Modulating carbon monoxide binding affinity and kinetics in myoglobin: The roles of the distal histidine and the heme pocket docking site

Myoglobin has long served as a model system for understanding the relations between protein structure, dynamics, and function. Its ability to discriminate between toxic CO and vital O₂, two small ligands that are almost equivalent in size and dipole moment, has attracted much attention. To understand discrimination and reversible ligand-binding in Mb, both the bound state and the 'docked' state that leads to binding need to be studied.
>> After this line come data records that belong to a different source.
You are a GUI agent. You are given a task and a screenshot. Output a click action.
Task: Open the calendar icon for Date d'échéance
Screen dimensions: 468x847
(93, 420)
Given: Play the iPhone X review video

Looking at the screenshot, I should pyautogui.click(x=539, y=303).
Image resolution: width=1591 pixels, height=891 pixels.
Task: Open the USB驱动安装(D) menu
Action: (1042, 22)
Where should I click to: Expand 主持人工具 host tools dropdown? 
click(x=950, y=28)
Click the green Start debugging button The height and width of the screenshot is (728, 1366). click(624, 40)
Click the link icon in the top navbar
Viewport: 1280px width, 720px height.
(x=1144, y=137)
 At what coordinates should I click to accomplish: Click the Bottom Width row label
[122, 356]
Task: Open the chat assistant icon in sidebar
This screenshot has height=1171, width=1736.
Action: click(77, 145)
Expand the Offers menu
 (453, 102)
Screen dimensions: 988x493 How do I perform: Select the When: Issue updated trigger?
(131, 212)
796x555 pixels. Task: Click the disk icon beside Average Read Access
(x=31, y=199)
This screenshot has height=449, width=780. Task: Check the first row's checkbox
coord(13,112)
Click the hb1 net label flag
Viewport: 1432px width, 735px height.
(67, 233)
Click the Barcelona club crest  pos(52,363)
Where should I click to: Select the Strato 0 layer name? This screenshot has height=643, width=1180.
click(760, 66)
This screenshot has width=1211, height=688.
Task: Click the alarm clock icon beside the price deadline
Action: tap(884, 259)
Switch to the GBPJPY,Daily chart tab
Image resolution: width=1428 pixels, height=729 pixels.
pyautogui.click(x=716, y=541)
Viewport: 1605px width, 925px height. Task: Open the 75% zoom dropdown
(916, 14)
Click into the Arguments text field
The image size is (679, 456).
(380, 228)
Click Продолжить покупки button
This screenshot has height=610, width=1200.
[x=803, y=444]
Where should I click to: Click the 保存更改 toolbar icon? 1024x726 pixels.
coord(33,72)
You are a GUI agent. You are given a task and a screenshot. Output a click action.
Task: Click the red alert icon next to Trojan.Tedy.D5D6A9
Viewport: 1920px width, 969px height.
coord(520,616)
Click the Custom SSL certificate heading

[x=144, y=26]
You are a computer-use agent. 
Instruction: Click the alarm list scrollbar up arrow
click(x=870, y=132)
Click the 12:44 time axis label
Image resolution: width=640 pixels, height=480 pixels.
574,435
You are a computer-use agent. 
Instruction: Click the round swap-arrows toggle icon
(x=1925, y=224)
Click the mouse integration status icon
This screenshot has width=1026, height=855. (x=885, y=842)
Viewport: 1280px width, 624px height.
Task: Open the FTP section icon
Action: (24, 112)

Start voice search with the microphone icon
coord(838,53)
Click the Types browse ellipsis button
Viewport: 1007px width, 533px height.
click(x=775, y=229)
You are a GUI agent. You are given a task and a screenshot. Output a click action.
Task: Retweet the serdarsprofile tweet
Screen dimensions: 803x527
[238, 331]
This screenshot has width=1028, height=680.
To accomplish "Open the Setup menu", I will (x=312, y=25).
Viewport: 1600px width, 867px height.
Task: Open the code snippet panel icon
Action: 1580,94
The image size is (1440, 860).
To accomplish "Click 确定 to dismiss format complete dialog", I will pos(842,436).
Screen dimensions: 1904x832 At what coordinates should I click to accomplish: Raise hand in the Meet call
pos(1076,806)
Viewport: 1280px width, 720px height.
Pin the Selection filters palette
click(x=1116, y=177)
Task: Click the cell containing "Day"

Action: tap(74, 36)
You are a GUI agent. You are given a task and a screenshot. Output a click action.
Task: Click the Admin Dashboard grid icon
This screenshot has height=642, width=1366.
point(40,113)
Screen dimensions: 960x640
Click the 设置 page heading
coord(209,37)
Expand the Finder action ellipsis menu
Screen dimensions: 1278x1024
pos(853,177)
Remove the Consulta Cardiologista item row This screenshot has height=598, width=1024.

We have reported previously the nearly linear Fe-C-O geometry of bound CO and the nearly orthogonal geometry of docked CO [Lim et al. (1995), Science 269:962]. With the exception of X-ray structures, a preponderance of evidence points to a nearly linear Fe-C-O geometry and calls into question the proposal that the highly conserved distal histidine forces CO to bind in a nonoptimal geometry. The differences between the bound CO structures determined using IR and X-ray methods might arise from a water molecule hydrogen bonded to the distal histidine in some of the unit cells. Discrimination by Mb is manifested not only thermodynamically but also kinetically. Time-resolved CO rebinding studies that compare Mb with microperoxidase suggest that the heme pocket docking site in Mb exerts steric control of the ligand rebinding rate, slowing the rate of CO binding by a factor of more than 10⁴.